Pixel coordinate grounding data ::
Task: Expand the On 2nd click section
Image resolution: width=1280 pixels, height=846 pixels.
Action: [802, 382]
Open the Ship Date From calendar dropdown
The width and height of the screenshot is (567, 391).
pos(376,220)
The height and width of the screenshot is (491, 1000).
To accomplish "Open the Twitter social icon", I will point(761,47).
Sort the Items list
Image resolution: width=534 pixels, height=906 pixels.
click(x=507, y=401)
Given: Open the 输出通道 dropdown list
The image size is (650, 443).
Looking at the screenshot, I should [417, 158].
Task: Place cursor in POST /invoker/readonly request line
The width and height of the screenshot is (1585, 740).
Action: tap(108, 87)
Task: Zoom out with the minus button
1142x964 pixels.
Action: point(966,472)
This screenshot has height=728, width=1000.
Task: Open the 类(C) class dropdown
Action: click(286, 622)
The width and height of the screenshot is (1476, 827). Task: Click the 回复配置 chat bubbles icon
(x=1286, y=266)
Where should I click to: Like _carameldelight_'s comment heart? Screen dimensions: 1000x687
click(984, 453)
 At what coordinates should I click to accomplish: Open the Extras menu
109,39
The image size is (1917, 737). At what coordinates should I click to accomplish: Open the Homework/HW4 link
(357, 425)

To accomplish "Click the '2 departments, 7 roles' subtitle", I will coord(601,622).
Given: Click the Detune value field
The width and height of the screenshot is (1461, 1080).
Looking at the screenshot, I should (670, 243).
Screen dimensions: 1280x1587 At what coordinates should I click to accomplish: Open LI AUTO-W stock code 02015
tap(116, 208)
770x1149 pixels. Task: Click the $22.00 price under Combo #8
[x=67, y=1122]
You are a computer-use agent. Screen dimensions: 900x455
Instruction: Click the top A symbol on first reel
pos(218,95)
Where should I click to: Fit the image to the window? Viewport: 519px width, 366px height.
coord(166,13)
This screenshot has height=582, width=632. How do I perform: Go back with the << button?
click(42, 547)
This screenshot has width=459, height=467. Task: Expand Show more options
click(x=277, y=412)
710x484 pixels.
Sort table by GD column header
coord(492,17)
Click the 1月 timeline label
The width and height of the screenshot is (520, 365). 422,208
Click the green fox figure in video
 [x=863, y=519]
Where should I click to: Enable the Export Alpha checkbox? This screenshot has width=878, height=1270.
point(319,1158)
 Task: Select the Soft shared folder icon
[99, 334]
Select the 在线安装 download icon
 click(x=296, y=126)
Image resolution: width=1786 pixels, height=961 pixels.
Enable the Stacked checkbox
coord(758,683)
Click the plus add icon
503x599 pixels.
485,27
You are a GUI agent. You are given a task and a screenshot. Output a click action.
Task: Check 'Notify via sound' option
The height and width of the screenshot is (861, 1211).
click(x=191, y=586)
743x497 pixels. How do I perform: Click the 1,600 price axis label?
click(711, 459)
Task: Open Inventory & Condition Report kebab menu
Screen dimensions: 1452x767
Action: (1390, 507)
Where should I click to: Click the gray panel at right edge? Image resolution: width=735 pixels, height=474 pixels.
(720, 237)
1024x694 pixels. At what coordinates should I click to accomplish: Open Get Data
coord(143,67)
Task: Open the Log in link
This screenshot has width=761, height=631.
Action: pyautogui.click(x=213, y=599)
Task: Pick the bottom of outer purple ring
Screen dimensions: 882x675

About this exercise ::
Find each line in the records holding the string "will" and show it.

Task result ::
To accomplish "Open the Twitter social icon", I will point(761,47).
To accomplish "Click the '2 departments, 7 roles' subtitle", I will coord(601,622).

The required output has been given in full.